Designing quality online surveys
At the Social Deck, we use online surveys as a tool to engage with a large number of diverse stakeholders. Whether it’s to gather feedback from community members in a safe and sensitive way, or to generate quantitative data from large samples of our community, surveys are an important addition to many of our engagement activities.
Our Research Lead, Natalie, shares her insights into our methods for developing surveys that are accessible and informed by the latest scientific research on survey design and behaviour change.

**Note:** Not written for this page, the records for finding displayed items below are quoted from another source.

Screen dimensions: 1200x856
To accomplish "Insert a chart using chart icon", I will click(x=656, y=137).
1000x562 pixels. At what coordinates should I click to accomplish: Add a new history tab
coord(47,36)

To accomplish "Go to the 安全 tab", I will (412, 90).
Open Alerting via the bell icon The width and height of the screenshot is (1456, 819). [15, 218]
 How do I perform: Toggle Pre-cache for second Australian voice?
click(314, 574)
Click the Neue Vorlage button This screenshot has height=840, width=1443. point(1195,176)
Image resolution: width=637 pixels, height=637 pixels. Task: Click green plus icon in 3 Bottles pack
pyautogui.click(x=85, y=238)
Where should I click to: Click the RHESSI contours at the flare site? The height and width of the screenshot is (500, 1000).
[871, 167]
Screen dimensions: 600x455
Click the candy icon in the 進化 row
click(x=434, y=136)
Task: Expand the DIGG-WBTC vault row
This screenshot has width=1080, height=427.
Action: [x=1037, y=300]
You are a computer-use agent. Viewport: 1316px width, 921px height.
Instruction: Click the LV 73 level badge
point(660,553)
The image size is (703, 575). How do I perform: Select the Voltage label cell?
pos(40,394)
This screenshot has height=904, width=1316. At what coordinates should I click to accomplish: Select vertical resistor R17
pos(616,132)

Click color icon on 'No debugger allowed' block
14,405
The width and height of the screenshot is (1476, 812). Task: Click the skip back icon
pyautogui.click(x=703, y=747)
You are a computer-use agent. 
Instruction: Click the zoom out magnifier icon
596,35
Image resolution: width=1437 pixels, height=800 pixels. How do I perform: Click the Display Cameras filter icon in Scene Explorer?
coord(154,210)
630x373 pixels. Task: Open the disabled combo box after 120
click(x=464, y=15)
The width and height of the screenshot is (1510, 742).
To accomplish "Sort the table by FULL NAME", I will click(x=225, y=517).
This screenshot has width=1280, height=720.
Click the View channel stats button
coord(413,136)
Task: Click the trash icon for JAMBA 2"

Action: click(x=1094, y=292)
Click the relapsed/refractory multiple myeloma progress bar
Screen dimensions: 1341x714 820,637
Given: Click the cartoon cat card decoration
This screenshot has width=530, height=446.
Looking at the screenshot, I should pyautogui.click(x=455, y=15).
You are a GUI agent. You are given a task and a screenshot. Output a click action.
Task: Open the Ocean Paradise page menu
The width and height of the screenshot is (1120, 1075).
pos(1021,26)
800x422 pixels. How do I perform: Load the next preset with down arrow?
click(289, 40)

Why survey design matters. Poorly designed surveys produce unreliable and misleading data. They also limit the opportunity to develop meaningful, actionable insights. For respondents, poorly written surveys create confusion and frustration. This can also lead to a lack of trust in the broader engagement process.
Well-designed surveys, on the other hand, are easy and satisfying for respondents to complete. They accurately measure the constructs they are intended to measure, and generate reliable data that is transparent and easy to interpret. There is no perfect generic survey; each survey needs to be customised to gather meaningful responses on the topic of interest. That being said, there are some standard best practices to follow, informed by research into optimal survey design.
12 tips for good survey design
1. Avoid leading questions.
Questions shouldn’t lead respondents to answer in a particular way. This is often done by providing clues in the question that leads people to a response option they think is correct or the most desirable.
For example, the question, “Have you ever put pressure on a GP to prescribe you antibiotics?”, prompts respondents to answer ‘no’ due to the negative connotations associated with ‘putting pressure’ on someone. Better phasing of the question would be: “Have you ever asked a GP to prescribe you antibiotics?”
2. Questions should not be double-barrelled.
Double-barrelled questions lead to messy data, as it’s difficult to separate out which part of the question the respondent really answered.
For example, the question: “To what extent were your teachers knowledgeable and supportive?”, should be separated into two separate questions: one asking about the expertise of teachers, and another asking about how supportive they were.
Similarly, the question: “How often do you bike ride to work for environmental reasons?”, should be two separate questions: one about frequency of bike riding to work, and another about motivations for bike riding.
3. Avoid using absolutes in questions.
Absolutes can make people answer questions in a different way to what they might have intended.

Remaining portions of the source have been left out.